→ INPUT MATERIAL:
☆ ☆ ☆ ☆ ☆ ☆ ☆
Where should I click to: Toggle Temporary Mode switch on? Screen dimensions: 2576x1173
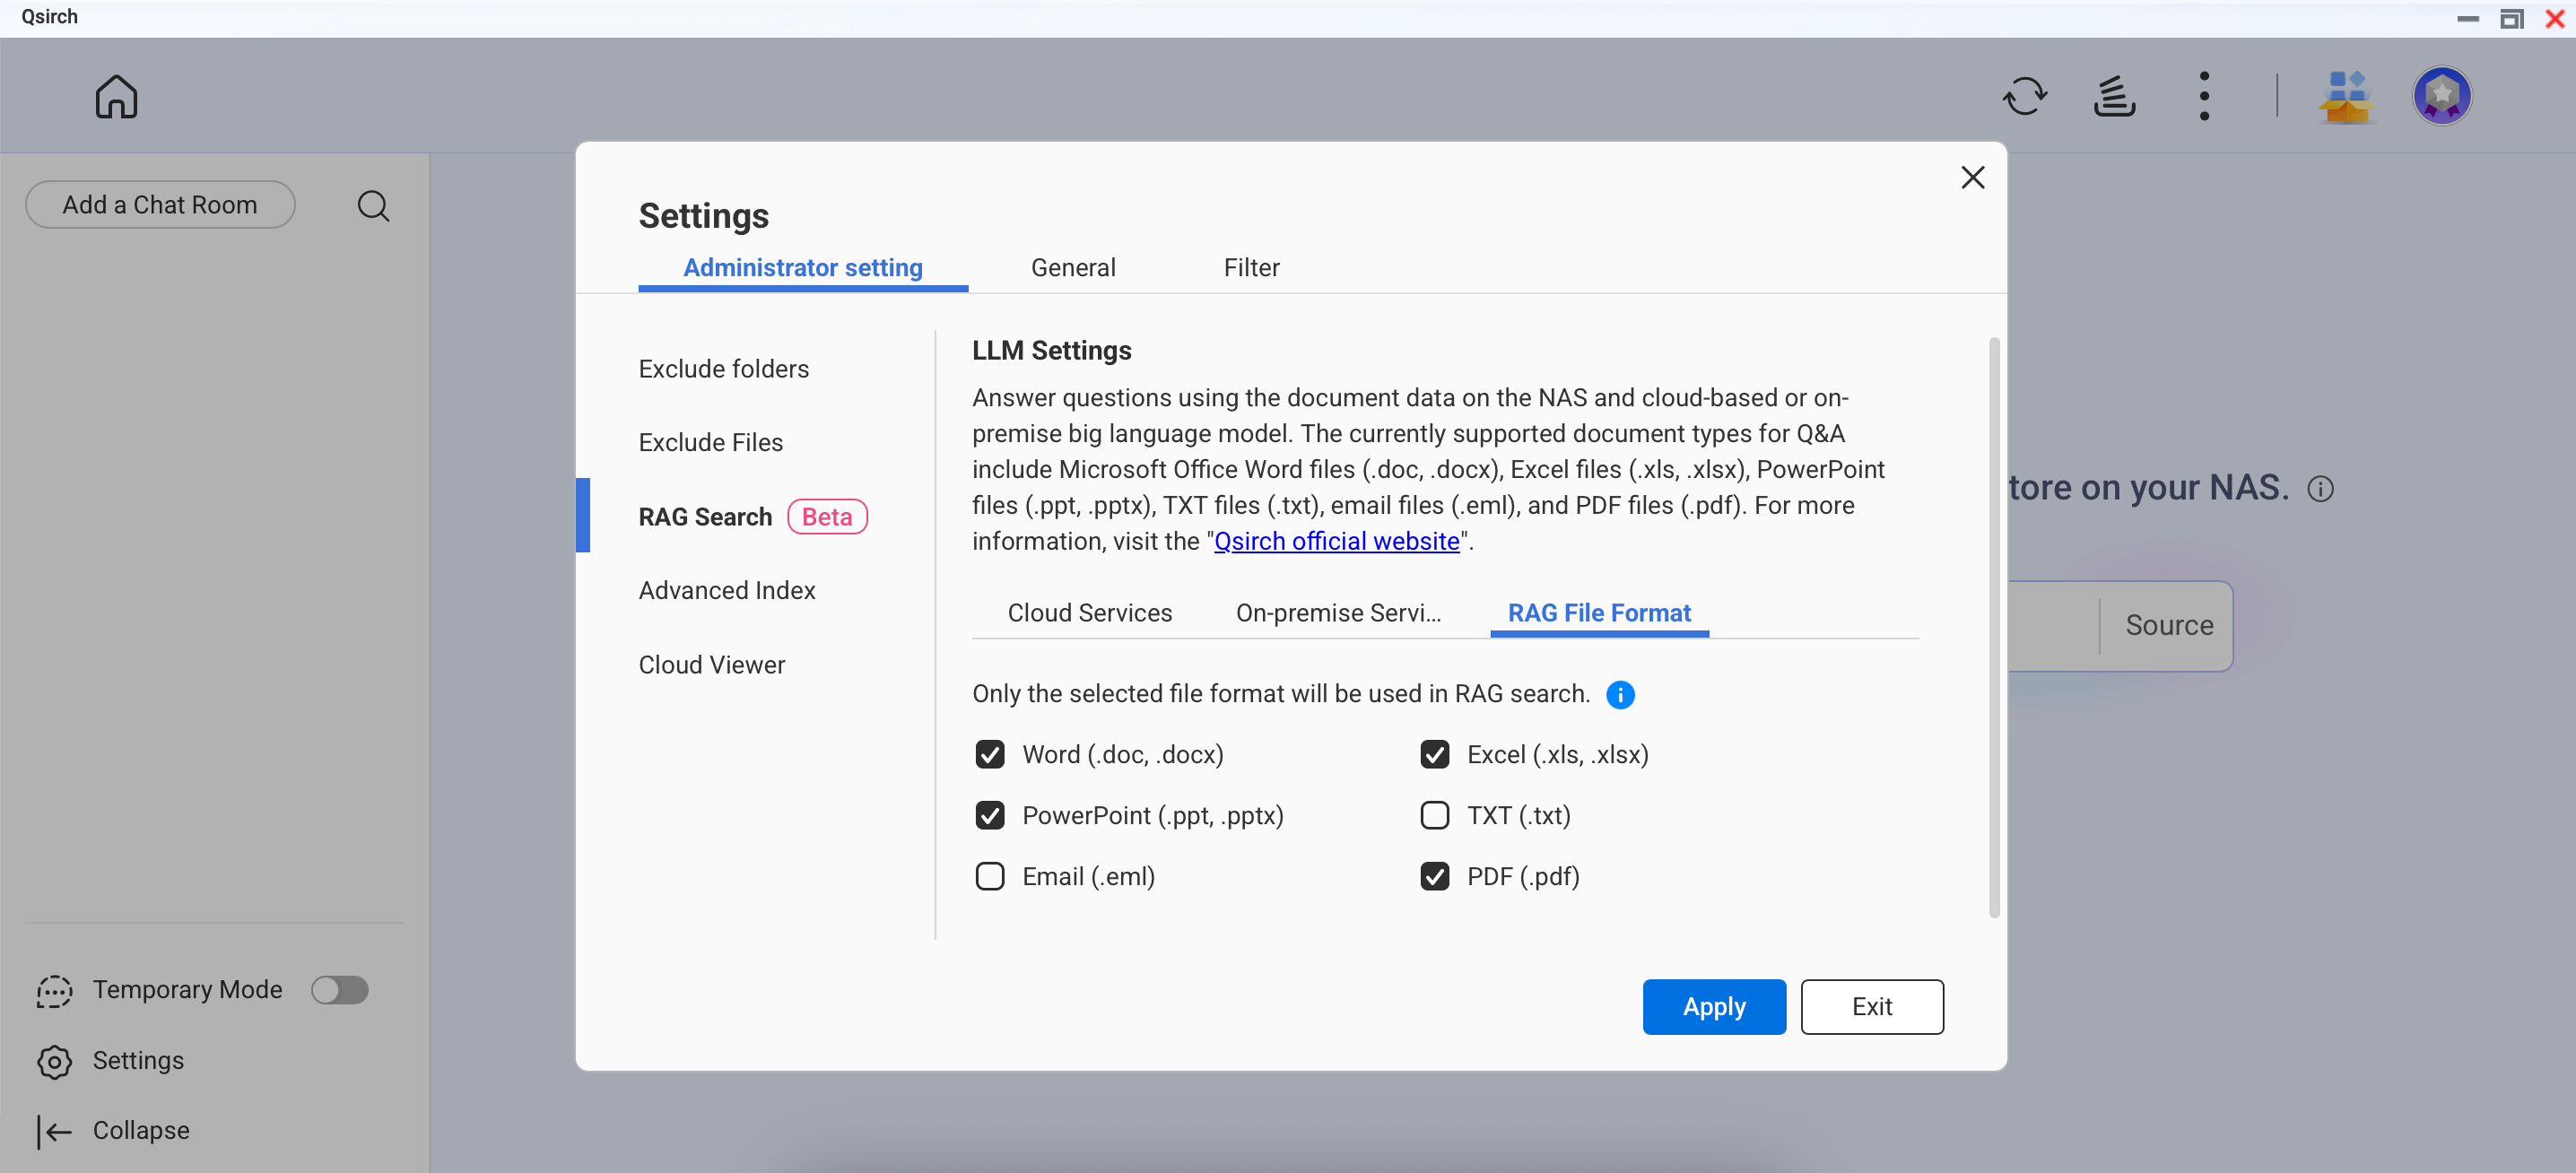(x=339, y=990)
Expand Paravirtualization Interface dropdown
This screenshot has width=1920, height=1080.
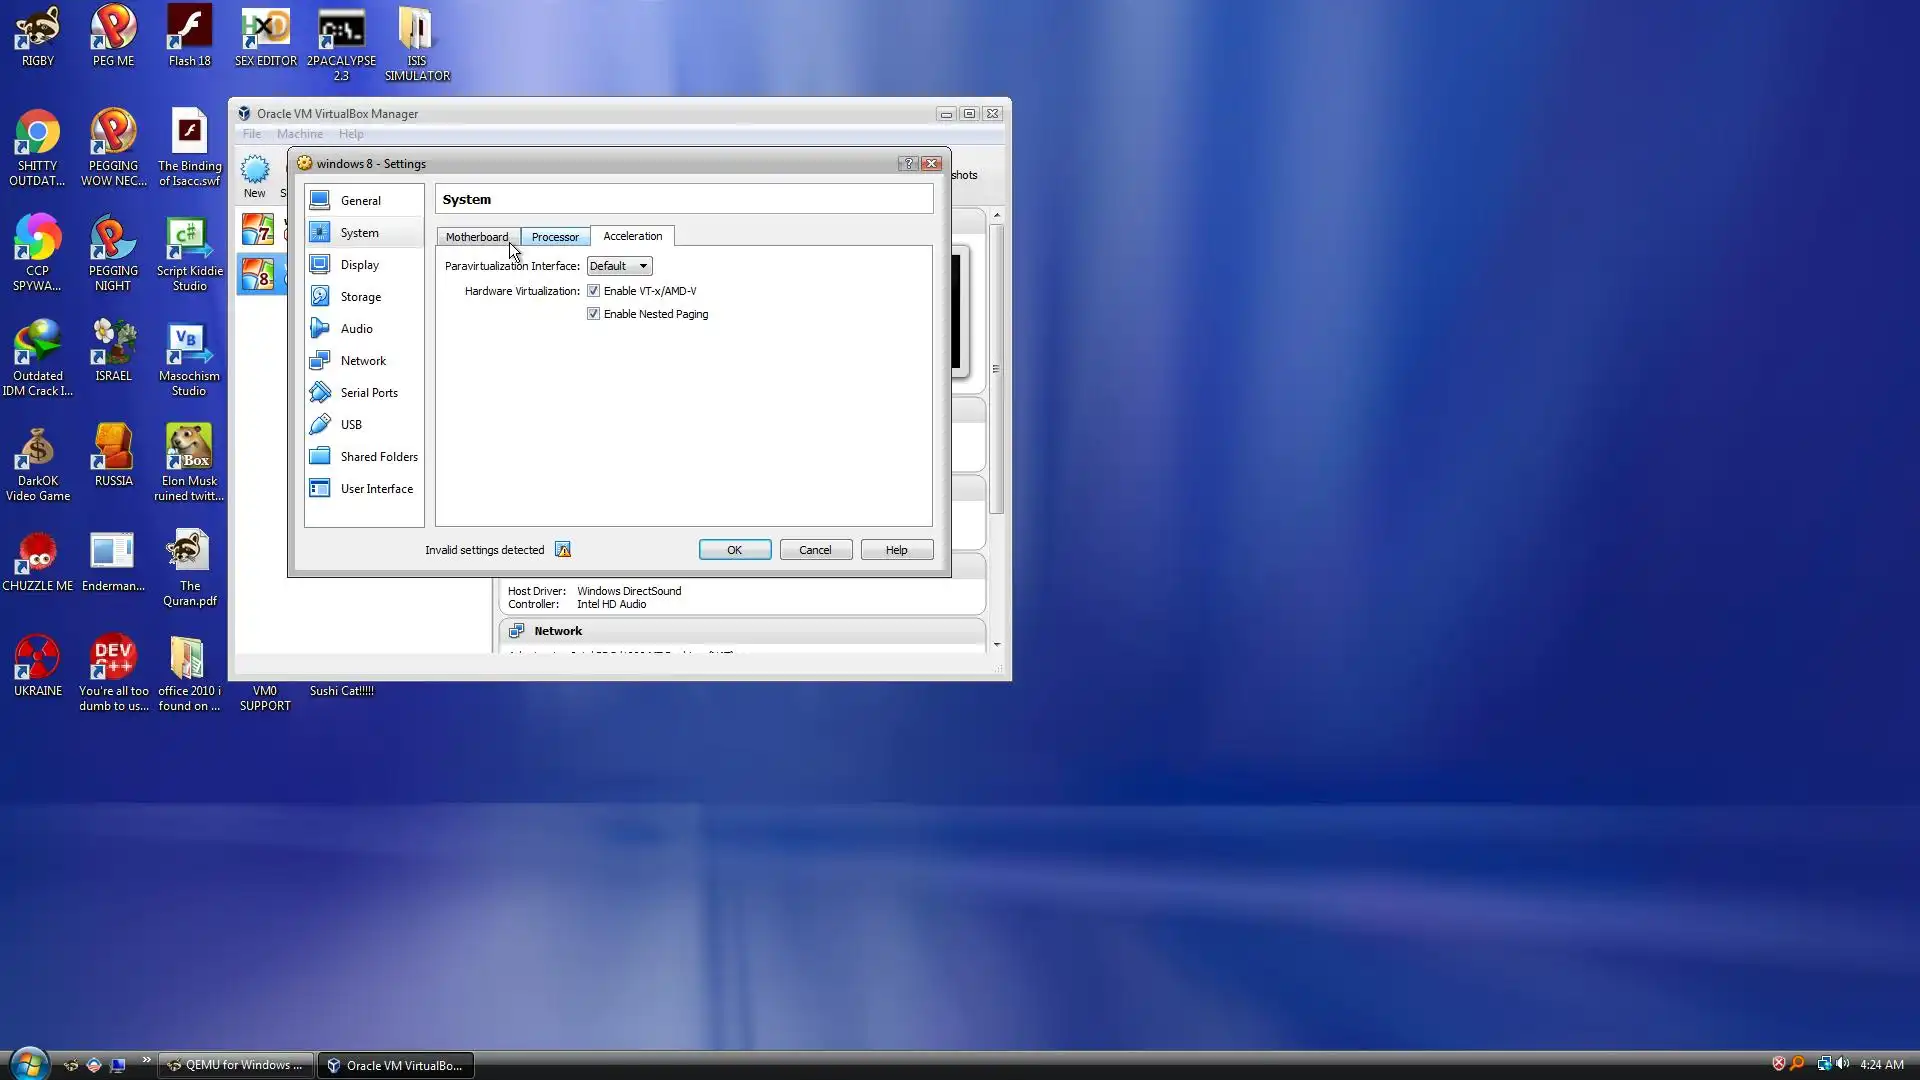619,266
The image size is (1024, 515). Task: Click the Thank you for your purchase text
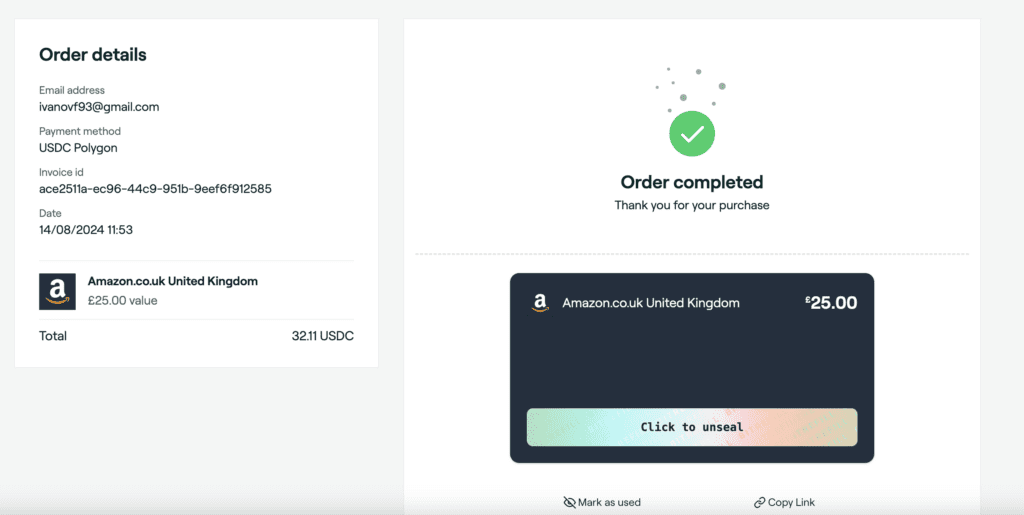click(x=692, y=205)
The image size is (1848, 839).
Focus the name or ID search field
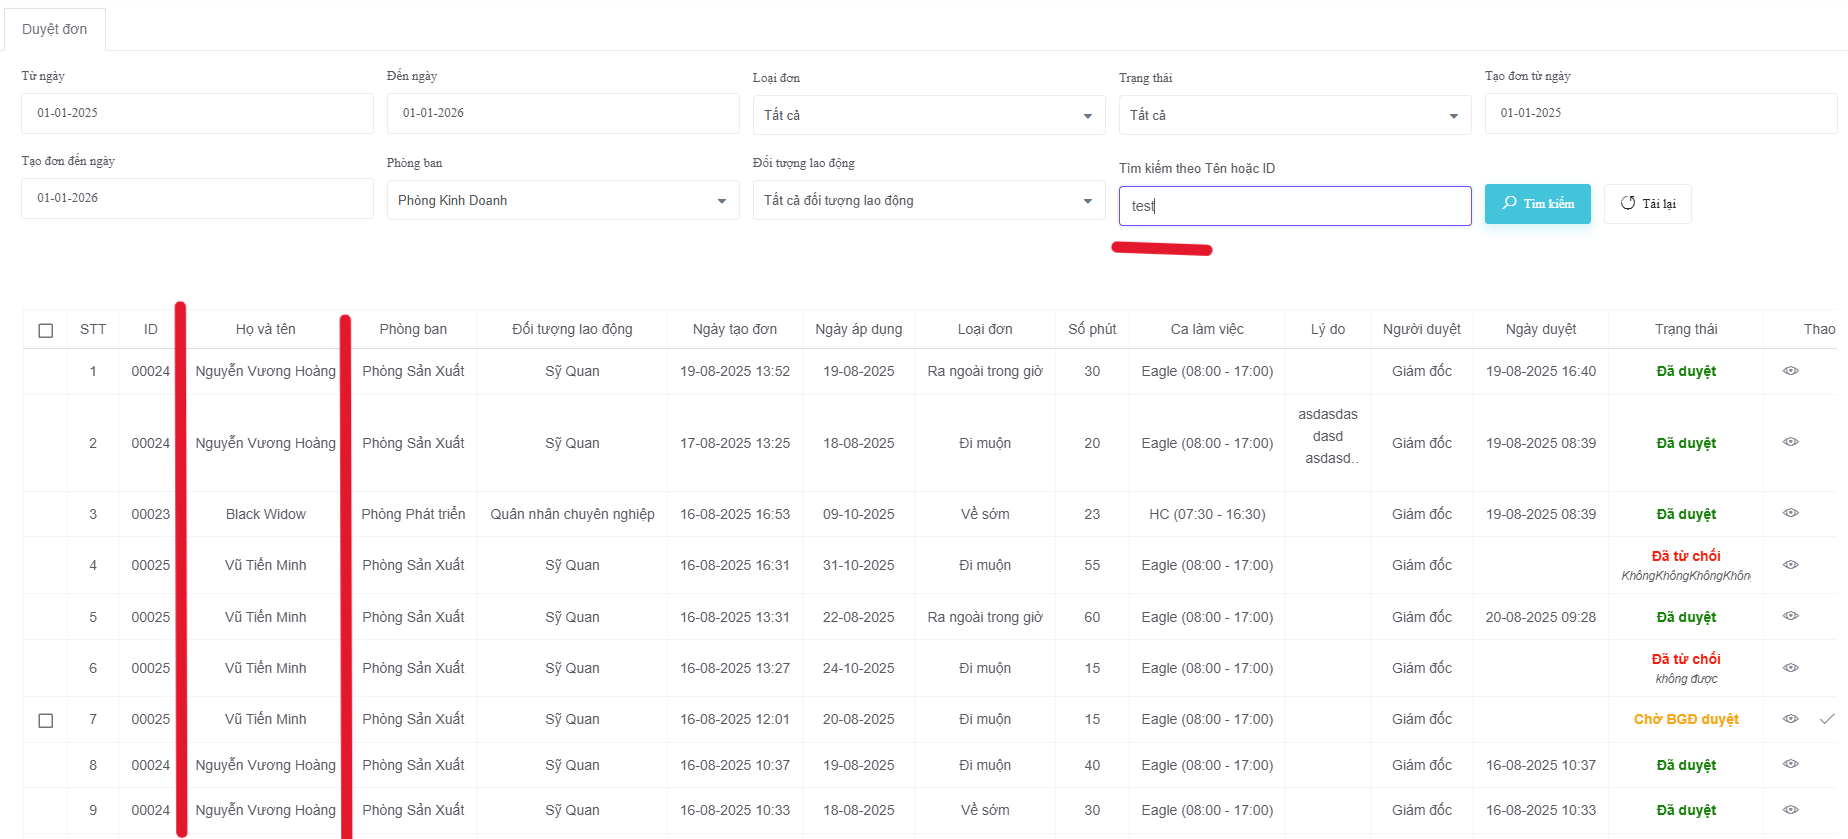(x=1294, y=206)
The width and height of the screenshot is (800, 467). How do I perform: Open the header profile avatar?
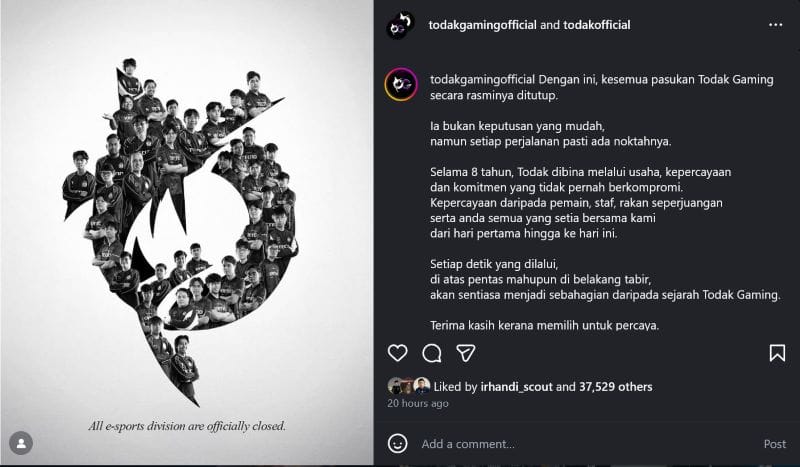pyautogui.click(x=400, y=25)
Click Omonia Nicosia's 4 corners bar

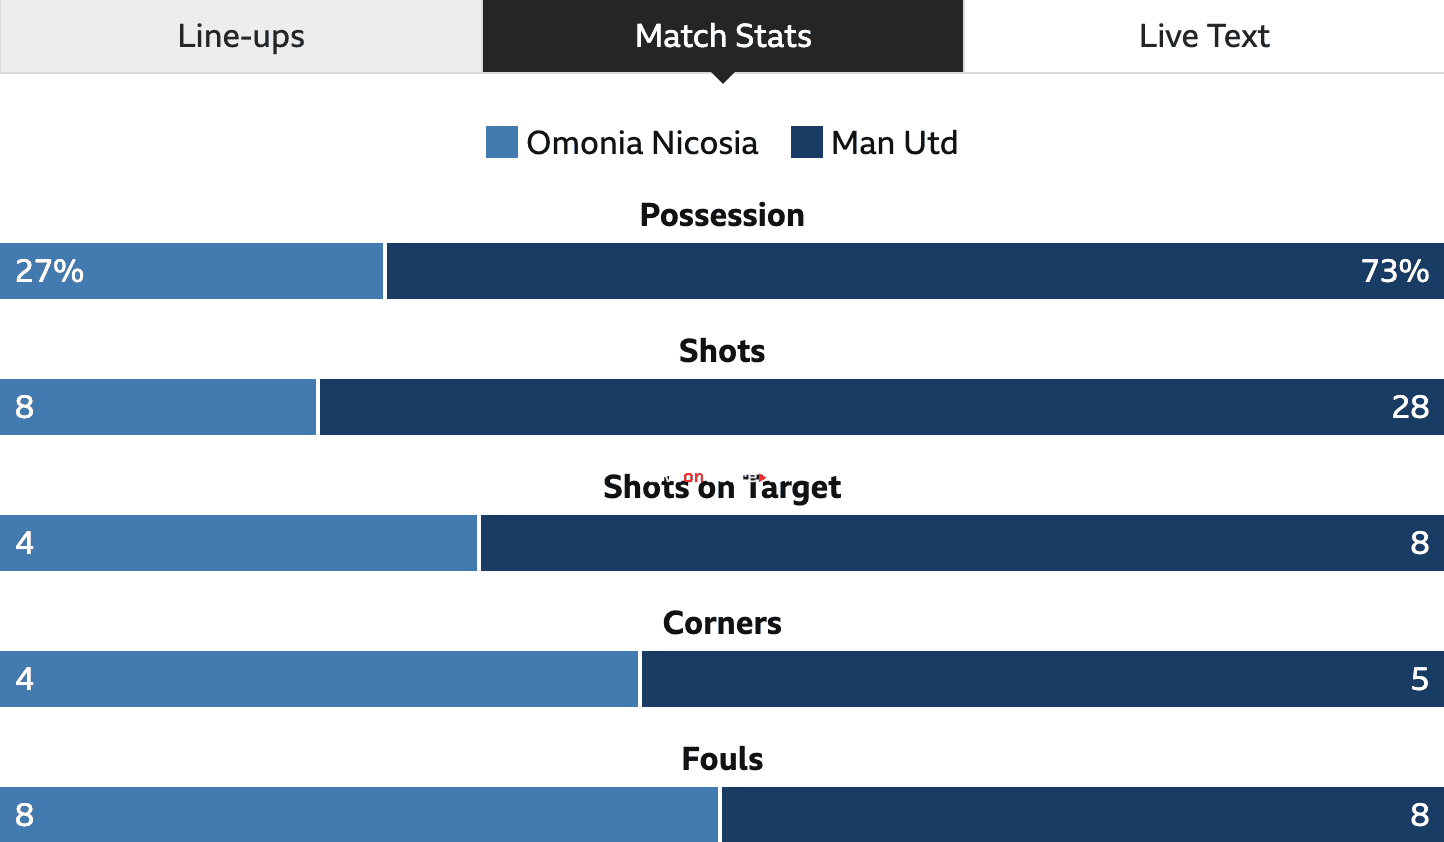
☆ ☆ ☆ ☆ ☆ ☆ ☆
→ STATED PROBLEM: Rewrite each line of the listing above, requests included, and raise every click coordinate in the answers by 10. Leave the pictures out.

→ SOLUTION:
Where should I click to: Toggle Temporary Mode switch on? Screen dimensions: 2576x1173
(x=349, y=1000)
Expand Paravirtualization Interface dropdown
This screenshot has width=1920, height=1080.
629,276
The image size is (1024, 515). Task: Click the Thank you for your purchase text
click(x=702, y=215)
The image size is (1848, 839).
Focus the name or ID search field
(x=1304, y=216)
The width and height of the screenshot is (800, 467). How do I perform: Open the header profile avatar?
pyautogui.click(x=410, y=35)
Click Omonia Nicosia's 4 corners bar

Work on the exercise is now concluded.